* **Goal of the exercise**
In the entries that follow, the lines from the line containing "How do I perform: Click" up to and including the line containing "Expand the collapsed" must be copied exactly, with pictures omitted.

* **Task input**
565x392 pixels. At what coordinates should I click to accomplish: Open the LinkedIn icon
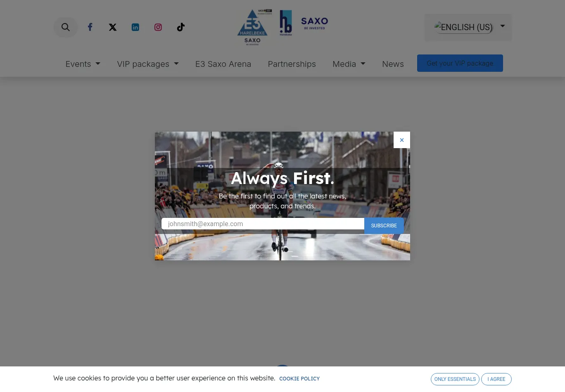coord(135,27)
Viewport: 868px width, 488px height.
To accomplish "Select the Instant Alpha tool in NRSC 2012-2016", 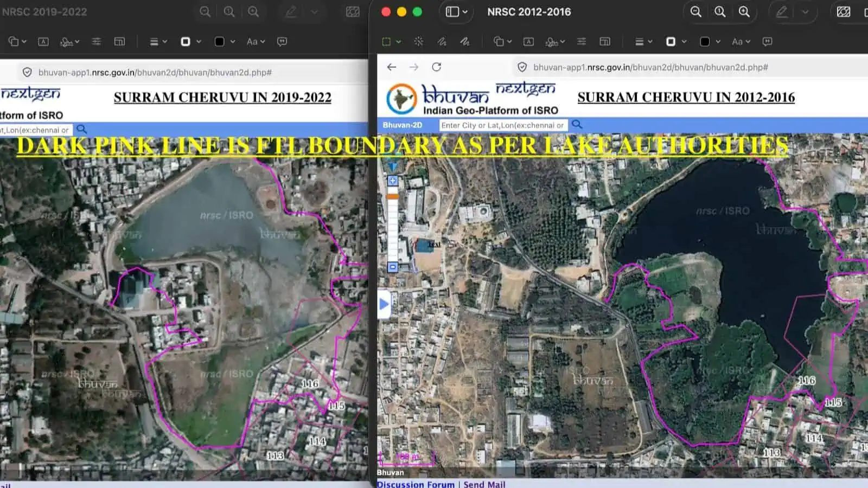I will [418, 41].
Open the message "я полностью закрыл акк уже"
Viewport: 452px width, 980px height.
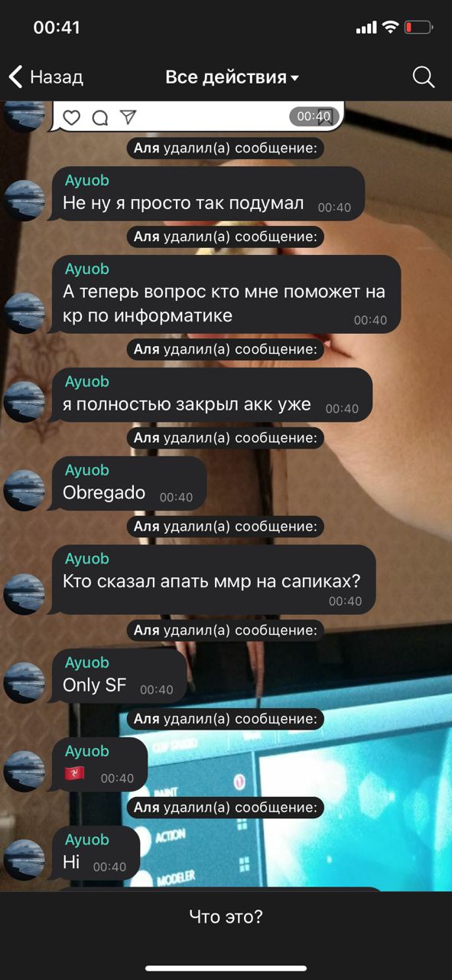coord(211,395)
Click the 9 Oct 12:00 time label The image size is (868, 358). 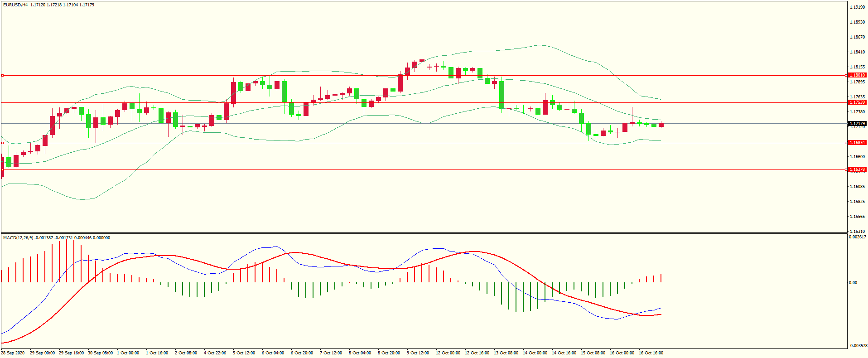click(x=418, y=353)
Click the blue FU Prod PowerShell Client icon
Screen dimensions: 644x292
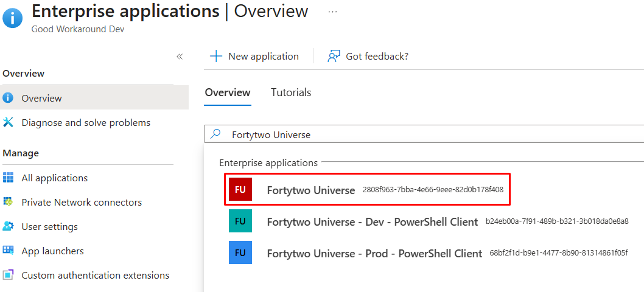point(240,252)
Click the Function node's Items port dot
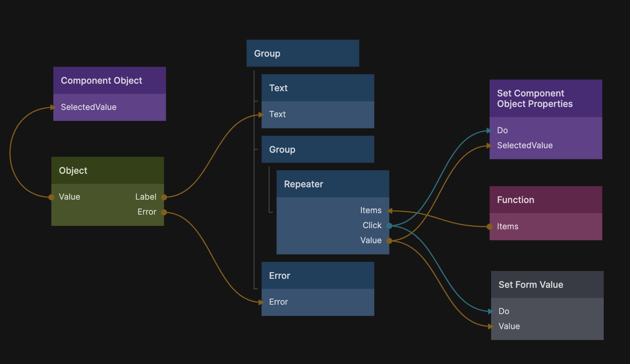 (x=490, y=226)
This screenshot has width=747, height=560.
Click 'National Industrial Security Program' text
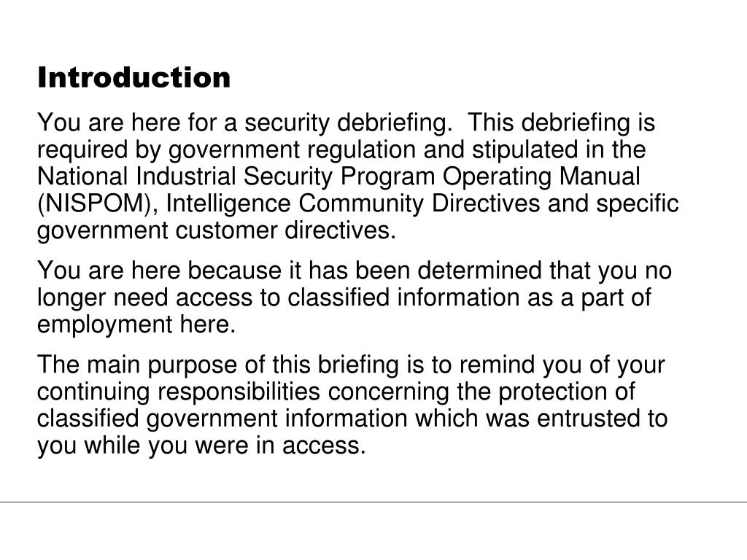click(x=236, y=176)
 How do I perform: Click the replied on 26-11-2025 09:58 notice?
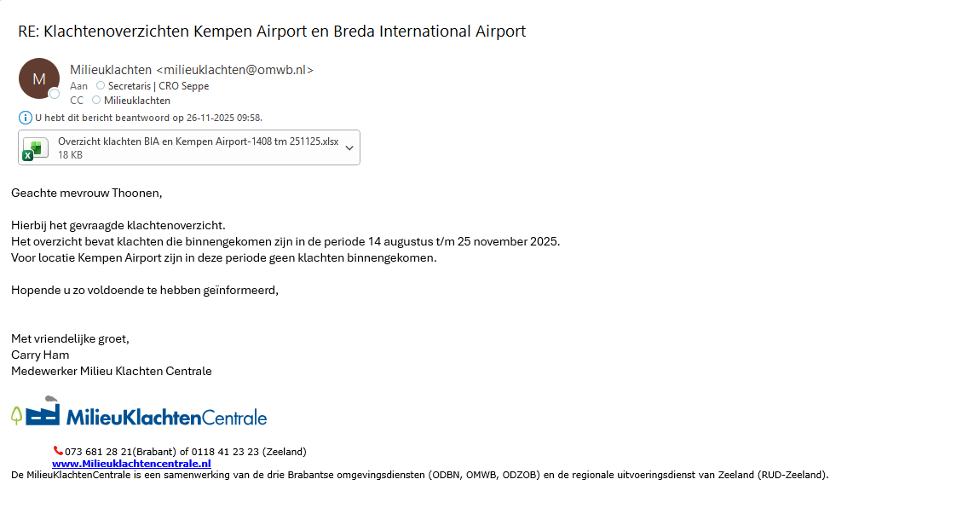pos(149,118)
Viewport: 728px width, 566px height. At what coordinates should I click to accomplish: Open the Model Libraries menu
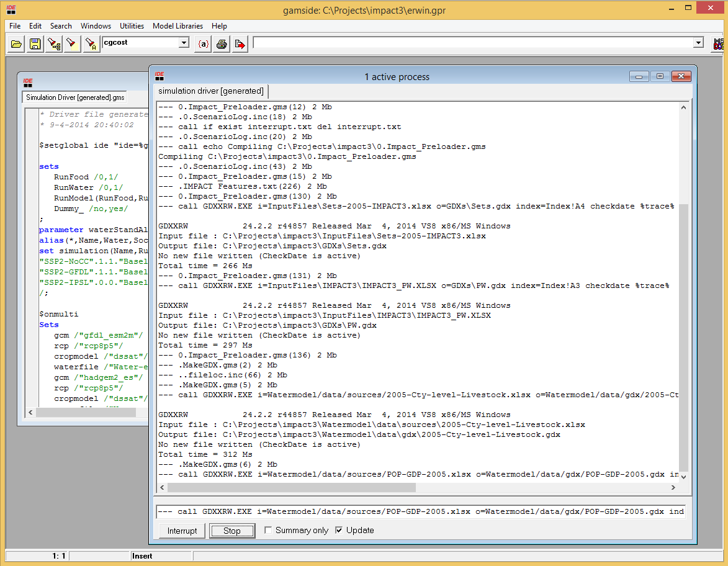(178, 26)
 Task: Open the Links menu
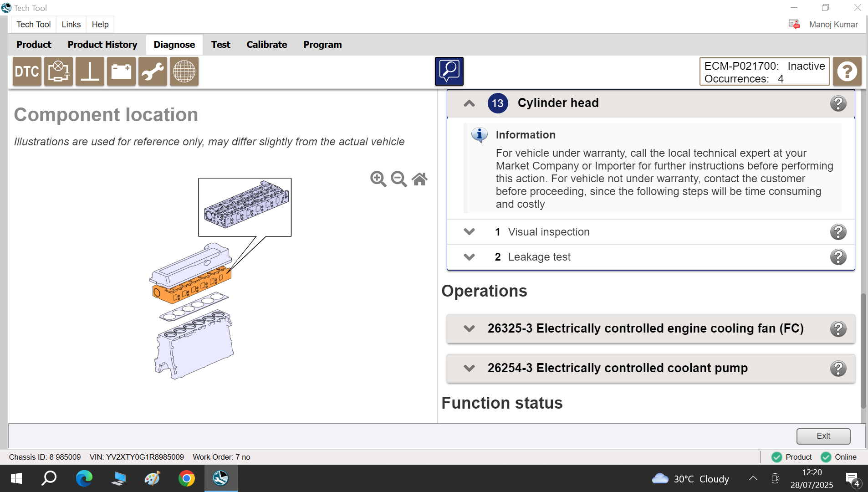point(71,25)
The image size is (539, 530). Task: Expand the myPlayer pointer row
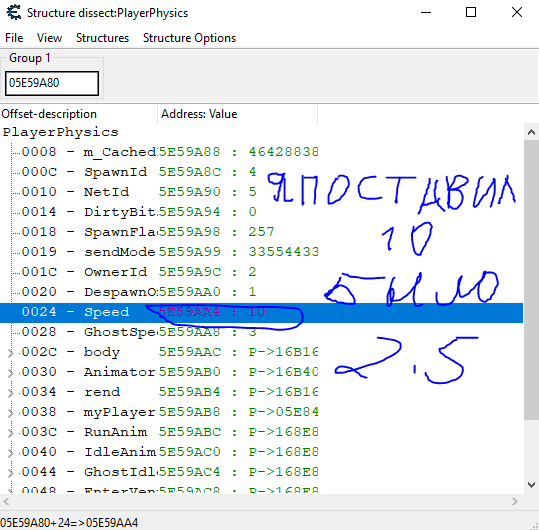click(x=10, y=413)
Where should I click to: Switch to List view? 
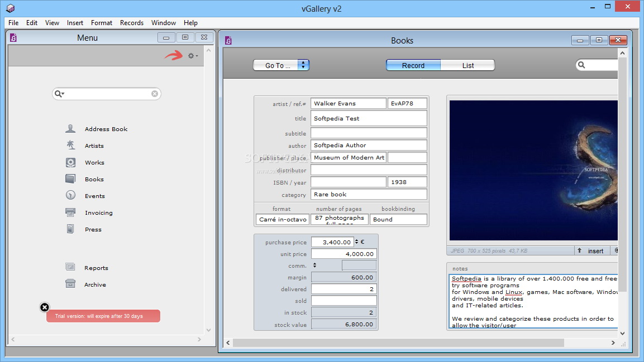coord(468,65)

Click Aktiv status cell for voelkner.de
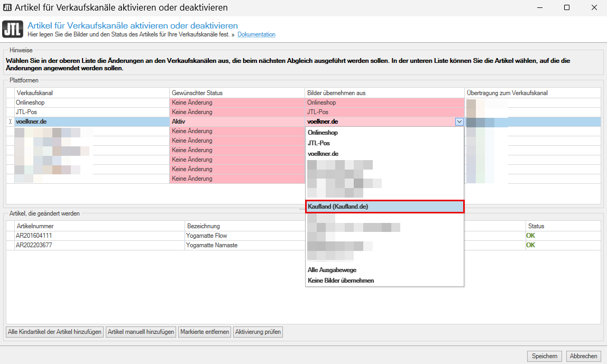[237, 122]
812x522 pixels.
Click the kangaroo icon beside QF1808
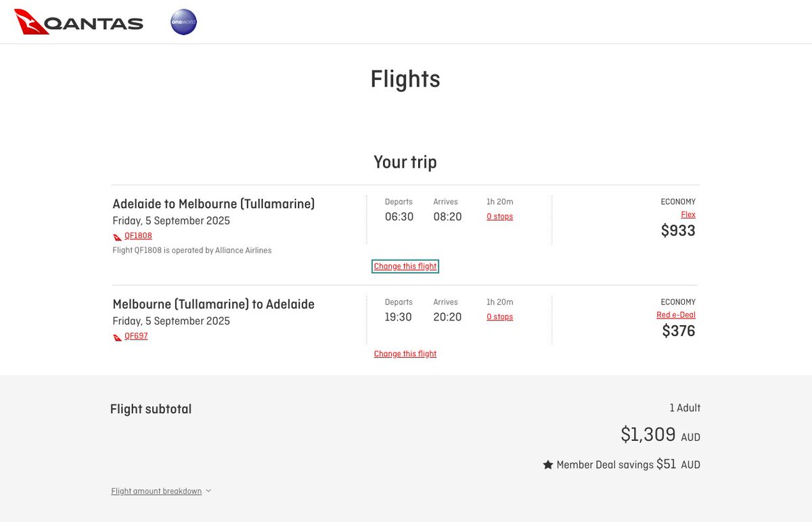[118, 237]
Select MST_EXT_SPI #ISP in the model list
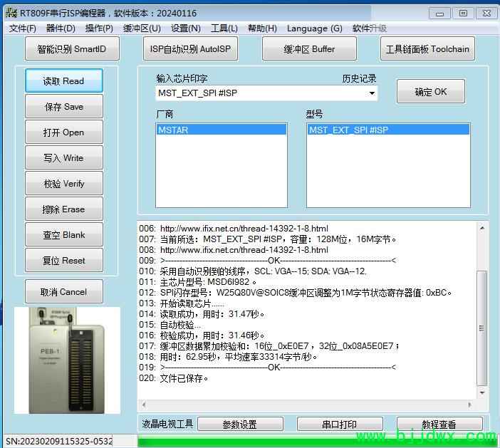The width and height of the screenshot is (500, 448). (387, 130)
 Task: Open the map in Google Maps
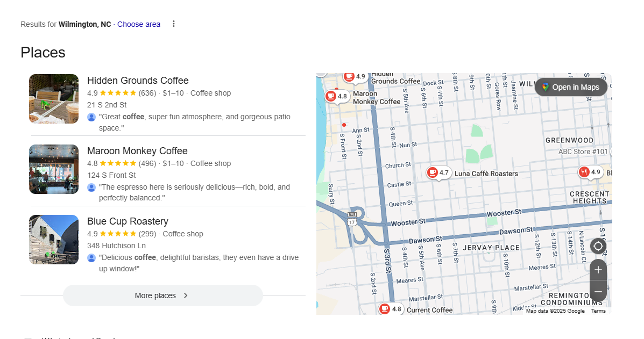(571, 87)
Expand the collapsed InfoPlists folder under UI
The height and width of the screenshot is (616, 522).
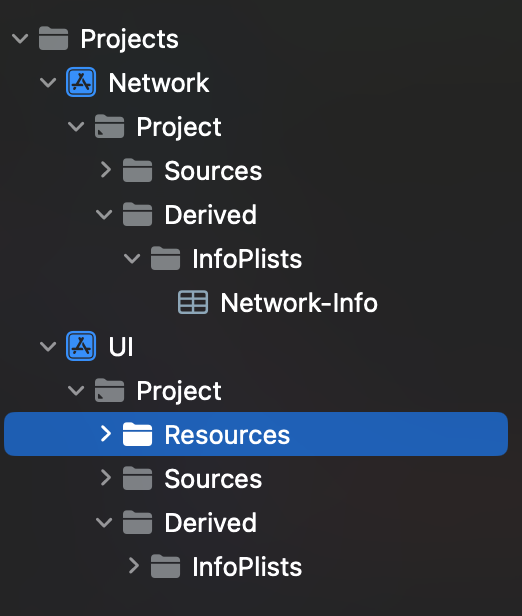coord(134,566)
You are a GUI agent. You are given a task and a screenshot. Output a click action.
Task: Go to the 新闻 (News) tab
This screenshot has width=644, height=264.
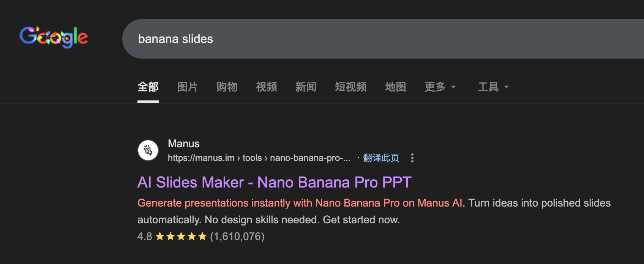306,87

* **Solution to the exercise**
 How do I perform: Click the replied on 26-11-2025 09:58 notice?
pos(149,118)
Viewport: 728px width, 566px height. At what coordinates should I click to accomplish: Open the Model Libraries menu
(178, 26)
 Task: Open the Links menu
point(71,25)
The image size is (539, 530). Task: Expand the myPlayer pointer row
click(x=10, y=413)
Where should I click to: Switch to List view? 
coord(468,65)

Click Aktiv status cell for voelkner.de
[237, 122]
812x522 pixels.
Click the kangaroo icon beside QF1808
[118, 237]
Select MST_EXT_SPI #ISP in the model list
The width and height of the screenshot is (500, 448). (387, 130)
 Task: Open the map in Google Maps
(571, 87)
Expand the collapsed InfoPlists folder under UI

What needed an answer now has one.